TASK DETAILS
Each line from the one that holds "Task: Click the Frequency Range caption" to the end of the records is to be retyped exactly. Pictures are not part of the copy.

DATA
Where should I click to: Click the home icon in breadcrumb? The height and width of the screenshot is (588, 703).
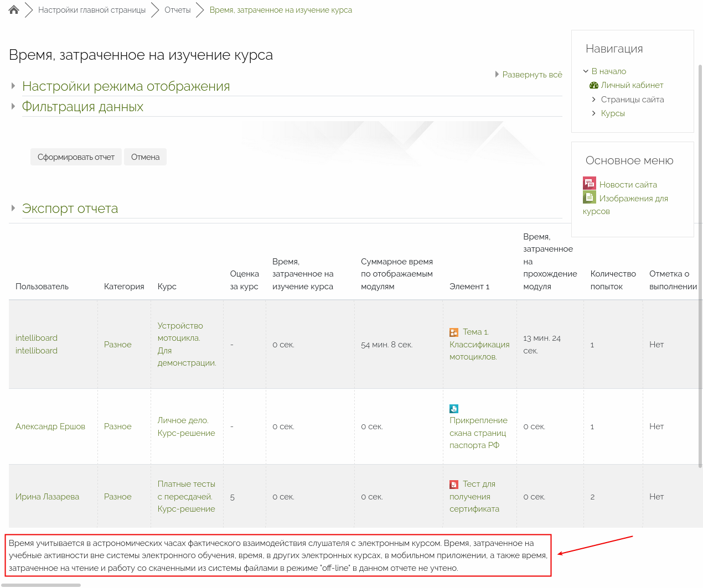tap(14, 10)
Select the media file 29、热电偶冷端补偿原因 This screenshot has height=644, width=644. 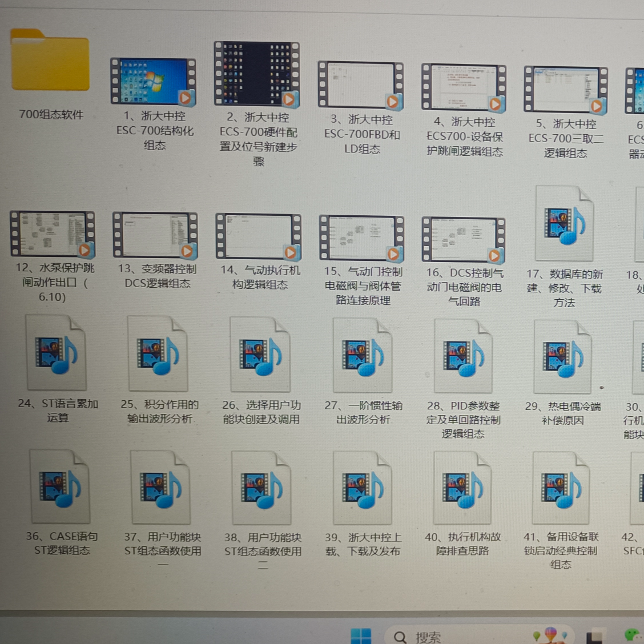[x=564, y=355]
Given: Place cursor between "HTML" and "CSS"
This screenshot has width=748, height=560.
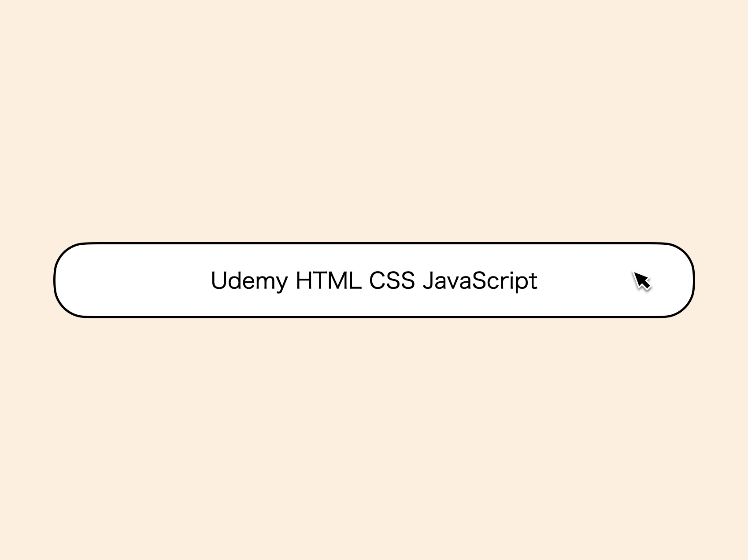Looking at the screenshot, I should click(x=365, y=280).
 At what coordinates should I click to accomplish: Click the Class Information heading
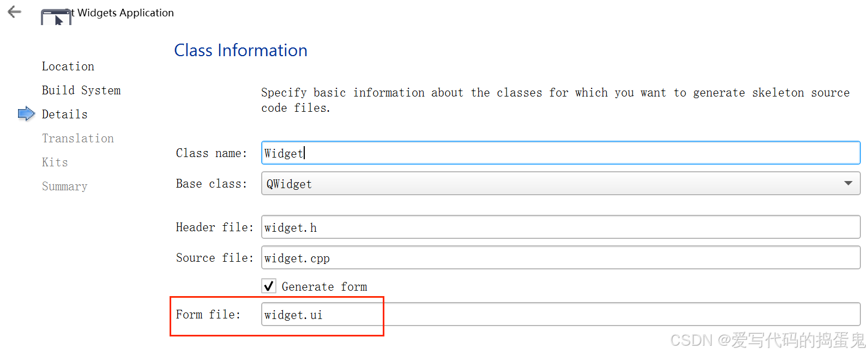pyautogui.click(x=240, y=50)
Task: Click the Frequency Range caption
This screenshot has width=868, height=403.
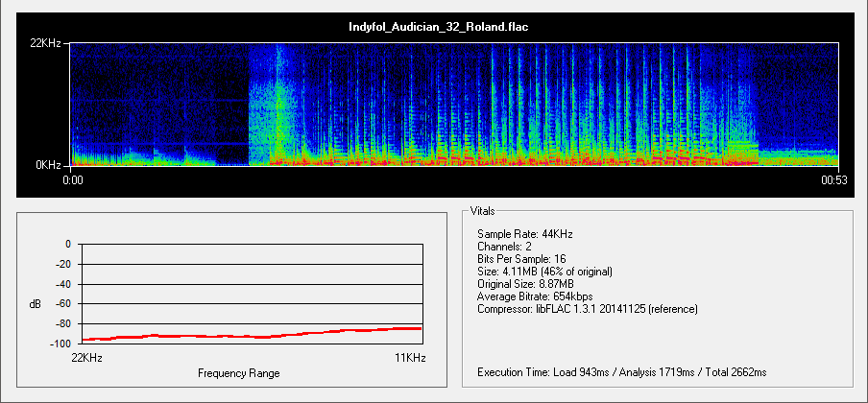Action: [x=238, y=373]
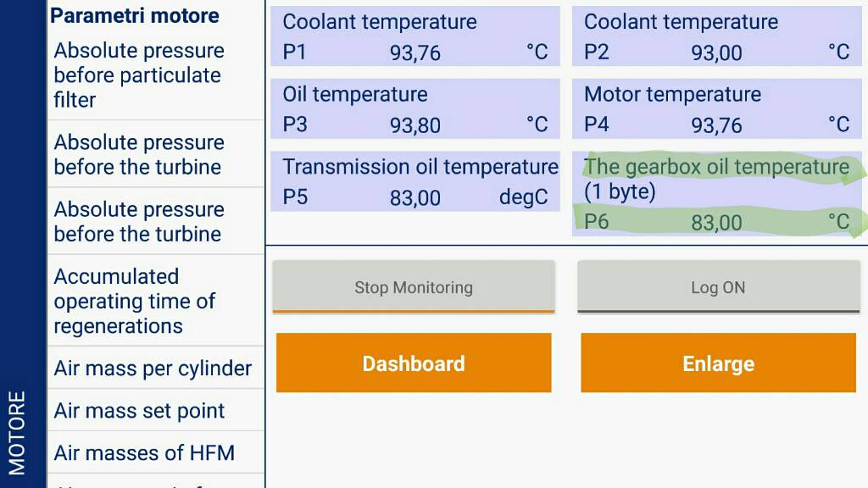Choose Air mass set point parameter
This screenshot has width=868, height=488.
[x=156, y=411]
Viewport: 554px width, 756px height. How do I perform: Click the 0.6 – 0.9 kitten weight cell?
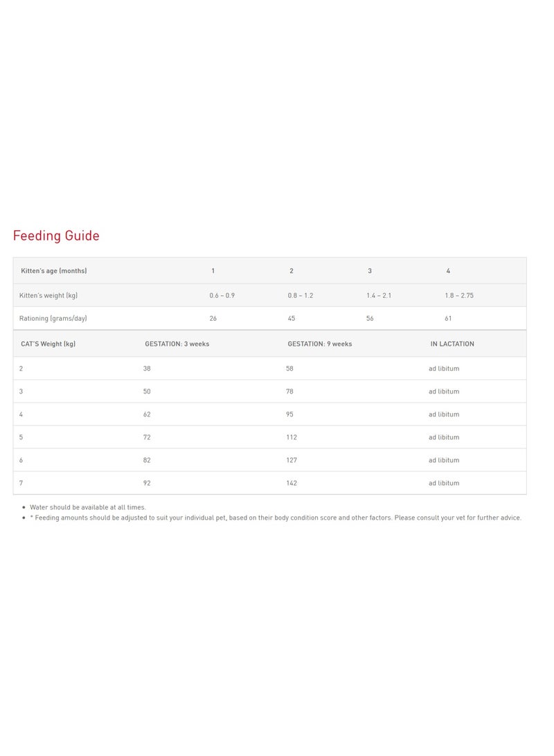[x=222, y=295]
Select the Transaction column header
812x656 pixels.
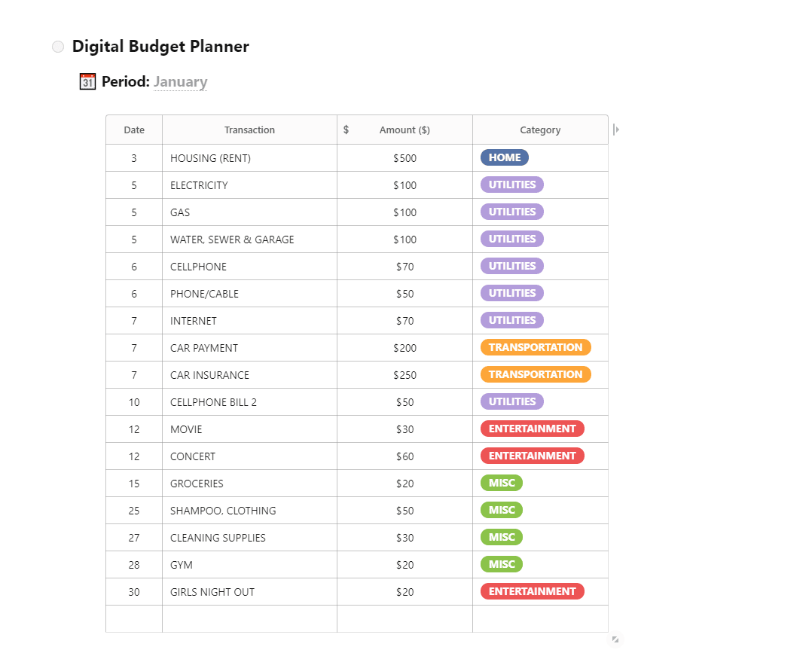[249, 130]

RESPONSE AREA
Task: Click the Frequency Range caption
This screenshot has width=868, height=403.
Action: [x=238, y=373]
Choose Air mass set point parameter
This screenshot has width=868, height=488.
[x=156, y=411]
Viewport: 554px width, 756px height. How do I perform: Click the 0.6 – 0.9 kitten weight cell?
[x=222, y=295]
Select the Transaction column header
812x656 pixels.
[249, 130]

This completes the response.